## Task description
Nothing in the records may be altered, so transcribe them exactly.

## Record excerpts
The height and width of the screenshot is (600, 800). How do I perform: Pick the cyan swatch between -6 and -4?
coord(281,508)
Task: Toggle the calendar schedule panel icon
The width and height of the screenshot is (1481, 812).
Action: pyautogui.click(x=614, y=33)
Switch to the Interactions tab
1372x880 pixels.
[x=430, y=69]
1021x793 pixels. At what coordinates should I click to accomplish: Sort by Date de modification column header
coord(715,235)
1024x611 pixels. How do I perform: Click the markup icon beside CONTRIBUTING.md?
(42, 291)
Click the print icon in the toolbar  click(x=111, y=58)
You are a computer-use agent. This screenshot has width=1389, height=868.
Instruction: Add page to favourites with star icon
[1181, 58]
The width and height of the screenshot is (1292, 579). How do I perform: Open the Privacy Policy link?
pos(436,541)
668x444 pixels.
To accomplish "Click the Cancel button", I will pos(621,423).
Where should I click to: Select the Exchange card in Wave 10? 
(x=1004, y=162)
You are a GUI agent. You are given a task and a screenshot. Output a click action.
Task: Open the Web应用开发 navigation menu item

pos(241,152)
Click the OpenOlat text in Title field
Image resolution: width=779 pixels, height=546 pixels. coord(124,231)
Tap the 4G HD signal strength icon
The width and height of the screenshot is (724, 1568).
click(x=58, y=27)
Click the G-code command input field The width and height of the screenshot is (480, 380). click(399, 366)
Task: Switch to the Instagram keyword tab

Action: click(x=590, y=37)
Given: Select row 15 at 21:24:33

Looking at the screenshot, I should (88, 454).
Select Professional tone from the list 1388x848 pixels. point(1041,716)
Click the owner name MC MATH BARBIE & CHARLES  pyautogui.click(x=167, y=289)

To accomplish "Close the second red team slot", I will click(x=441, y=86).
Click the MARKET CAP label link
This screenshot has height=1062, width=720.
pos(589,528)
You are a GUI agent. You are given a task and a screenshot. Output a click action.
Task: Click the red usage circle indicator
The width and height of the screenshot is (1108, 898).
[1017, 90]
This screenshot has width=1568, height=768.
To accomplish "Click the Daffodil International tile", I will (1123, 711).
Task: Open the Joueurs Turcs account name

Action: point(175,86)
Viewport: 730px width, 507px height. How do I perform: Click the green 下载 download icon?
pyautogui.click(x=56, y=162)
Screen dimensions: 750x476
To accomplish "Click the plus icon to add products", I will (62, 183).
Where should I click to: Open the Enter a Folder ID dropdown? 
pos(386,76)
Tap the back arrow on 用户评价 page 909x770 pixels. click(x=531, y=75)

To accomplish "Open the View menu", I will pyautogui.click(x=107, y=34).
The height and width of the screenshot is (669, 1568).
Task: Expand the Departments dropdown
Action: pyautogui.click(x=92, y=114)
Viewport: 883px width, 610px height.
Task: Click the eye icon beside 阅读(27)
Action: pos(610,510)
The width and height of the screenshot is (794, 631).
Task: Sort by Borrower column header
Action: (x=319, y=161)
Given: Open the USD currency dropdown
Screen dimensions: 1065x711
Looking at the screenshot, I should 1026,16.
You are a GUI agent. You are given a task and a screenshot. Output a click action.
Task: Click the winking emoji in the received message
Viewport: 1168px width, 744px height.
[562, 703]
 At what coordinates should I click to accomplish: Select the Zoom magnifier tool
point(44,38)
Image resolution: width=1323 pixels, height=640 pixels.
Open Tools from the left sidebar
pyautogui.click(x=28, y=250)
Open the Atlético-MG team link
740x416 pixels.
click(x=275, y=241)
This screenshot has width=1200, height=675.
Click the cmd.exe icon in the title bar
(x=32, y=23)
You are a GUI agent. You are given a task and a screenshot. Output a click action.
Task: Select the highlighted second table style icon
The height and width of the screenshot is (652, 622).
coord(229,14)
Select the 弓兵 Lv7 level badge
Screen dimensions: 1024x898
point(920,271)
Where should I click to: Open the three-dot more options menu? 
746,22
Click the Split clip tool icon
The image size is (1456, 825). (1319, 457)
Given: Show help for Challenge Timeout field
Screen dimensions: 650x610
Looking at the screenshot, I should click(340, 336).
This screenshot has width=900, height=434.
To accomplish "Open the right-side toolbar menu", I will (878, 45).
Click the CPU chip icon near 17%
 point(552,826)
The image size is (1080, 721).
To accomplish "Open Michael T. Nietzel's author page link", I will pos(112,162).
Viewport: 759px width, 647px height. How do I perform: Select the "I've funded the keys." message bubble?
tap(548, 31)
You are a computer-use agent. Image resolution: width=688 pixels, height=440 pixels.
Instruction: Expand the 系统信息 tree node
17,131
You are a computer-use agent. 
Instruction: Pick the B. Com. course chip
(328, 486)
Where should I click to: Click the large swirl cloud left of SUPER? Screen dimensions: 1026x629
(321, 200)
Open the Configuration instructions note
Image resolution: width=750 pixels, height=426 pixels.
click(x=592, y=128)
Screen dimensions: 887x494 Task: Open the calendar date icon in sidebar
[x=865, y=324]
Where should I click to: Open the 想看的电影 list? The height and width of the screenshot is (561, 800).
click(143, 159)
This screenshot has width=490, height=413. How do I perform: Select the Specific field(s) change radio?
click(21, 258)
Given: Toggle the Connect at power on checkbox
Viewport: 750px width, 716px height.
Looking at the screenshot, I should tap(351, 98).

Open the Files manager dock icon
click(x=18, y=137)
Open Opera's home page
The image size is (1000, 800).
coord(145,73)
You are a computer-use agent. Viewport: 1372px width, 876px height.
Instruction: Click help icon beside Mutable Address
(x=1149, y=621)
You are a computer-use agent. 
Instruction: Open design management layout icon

## Written response
The height and width of the screenshot is (600, 800). How do I perform: Pick the cyan swatch between -6 and -4?
coord(281,508)
Task: Toggle the calendar schedule panel icon
The width and height of the screenshot is (1481, 812).
Action: pyautogui.click(x=614, y=33)
Switch to the Interactions tab
1372x880 pixels.
[x=430, y=69]
1021x793 pixels. At what coordinates should I click to accomplish: Sort by Date de modification column header
coord(715,235)
1024x611 pixels. How do I perform: Click the markup icon beside CONTRIBUTING.md?
(42, 291)
Click the print icon in the toolbar  click(x=111, y=58)
You are a computer-use agent. This screenshot has width=1389, height=868.
Instruction: Add page to favourites with star icon
[1181, 58]
The width and height of the screenshot is (1292, 579). How do I perform: Open the Privacy Policy link?
pos(436,541)
668x444 pixels.
To accomplish "Click the Cancel button", I will pos(621,423).
Where should I click to: Select the Exchange card in Wave 10? 
(x=1004, y=162)
You are a GUI agent. You are given a task and a screenshot. Output a click action.
Task: Open the Web应用开发 navigation menu item

pos(241,152)
Click the OpenOlat text in Title field
Image resolution: width=779 pixels, height=546 pixels. coord(124,231)
Tap the 4G HD signal strength icon
The width and height of the screenshot is (724, 1568).
click(x=58, y=27)
Click the G-code command input field The width and height of the screenshot is (480, 380). click(399, 366)
Task: Switch to the Instagram keyword tab

Action: click(x=590, y=37)
Given: Select row 15 at 21:24:33

Looking at the screenshot, I should (88, 454).
Select Professional tone from the list 1388x848 pixels. point(1041,716)
Click the owner name MC MATH BARBIE & CHARLES  pyautogui.click(x=167, y=289)

To accomplish "Close the second red team slot", I will click(x=441, y=86).
Click the MARKET CAP label link
This screenshot has height=1062, width=720.
pos(589,528)
You are a GUI agent. You are given a task and a screenshot. Output a click action.
Task: Click the red usage circle indicator
The width and height of the screenshot is (1108, 898).
[1017, 90]
This screenshot has width=1568, height=768.
To accomplish "Click the Daffodil International tile", I will (1123, 711).
Task: Open the Joueurs Turcs account name

Action: point(175,86)
Viewport: 730px width, 507px height. How do I perform: Click the green 下载 download icon?
pyautogui.click(x=56, y=162)
Screen dimensions: 750x476
To accomplish "Click the plus icon to add products", I will (62, 183).
Where should I click to: Open the Enter a Folder ID dropdown? 
pos(386,76)
Tap the back arrow on 用户评价 page 909x770 pixels. click(x=531, y=75)

To accomplish "Open the View menu", I will pyautogui.click(x=107, y=34).
The height and width of the screenshot is (669, 1568).
Task: Expand the Departments dropdown
Action: pyautogui.click(x=92, y=114)
Viewport: 883px width, 610px height.
Task: Click the eye icon beside 阅读(27)
Action: pos(610,510)
The width and height of the screenshot is (794, 631).
Task: Sort by Borrower column header
Action: (x=319, y=161)
Given: Open the USD currency dropdown
Screen dimensions: 1065x711
Looking at the screenshot, I should 1026,16.
You are a GUI agent. You are given a task and a screenshot. Output a click action.
Task: Click the winking emoji in the received message
Viewport: 1168px width, 744px height.
[562, 703]
 At what coordinates should I click to accomplish: Select the Zoom magnifier tool
point(44,38)
Image resolution: width=1323 pixels, height=640 pixels.
Open Tools from the left sidebar
pyautogui.click(x=28, y=250)
Open the Atlético-MG team link
740x416 pixels.
click(x=275, y=241)
This screenshot has width=1200, height=675.
Click the cmd.exe icon in the title bar
(x=32, y=23)
You are a GUI agent. You are given a task and a screenshot. Output a click action.
Task: Select the highlighted second table style icon
The height and width of the screenshot is (652, 622).
coord(229,14)
Select the 弓兵 Lv7 level badge
Screen dimensions: 1024x898
point(920,271)
Where should I click to: Open the three-dot more options menu? 
746,22
Click the Split clip tool icon
The image size is (1456, 825). (1319, 457)
Given: Show help for Challenge Timeout field
Screen dimensions: 650x610
Looking at the screenshot, I should click(340, 336).
This screenshot has width=900, height=434.
To accomplish "Open the right-side toolbar menu", I will (878, 45).
Click the CPU chip icon near 17%
 point(552,826)
The image size is (1080, 721).
To accomplish "Open Michael T. Nietzel's author page link", I will pos(112,162).
Viewport: 759px width, 647px height. How do I perform: Select the "I've funded the keys." message bubble?
tap(548, 31)
You are a computer-use agent. Image resolution: width=688 pixels, height=440 pixels.
Instruction: Expand the 系统信息 tree node
17,131
You are a computer-use agent. 
Instruction: Pick the B. Com. course chip
(328, 486)
Where should I click to: Click the large swirl cloud left of SUPER? Screen dimensions: 1026x629
(321, 200)
Open the Configuration instructions note
Image resolution: width=750 pixels, height=426 pixels.
click(x=592, y=128)
Screen dimensions: 887x494 Task: Open the calendar date icon in sidebar
[x=865, y=324]
Where should I click to: Open the 想看的电影 list? The height and width of the screenshot is (561, 800).
click(143, 159)
This screenshot has width=490, height=413. How do I perform: Select the Specific field(s) change radio?
click(21, 258)
Given: Toggle the Connect at power on checkbox
Viewport: 750px width, 716px height.
Looking at the screenshot, I should tap(351, 98).

Open the Files manager dock icon
click(x=18, y=137)
Open Opera's home page
The image size is (1000, 800).
coord(145,73)
You are a computer-use agent. Viewport: 1372px width, 876px height.
Instruction: Click help icon beside Mutable Address
(x=1149, y=621)
You are a computer-use agent. 
Instruction: Open design management layout icon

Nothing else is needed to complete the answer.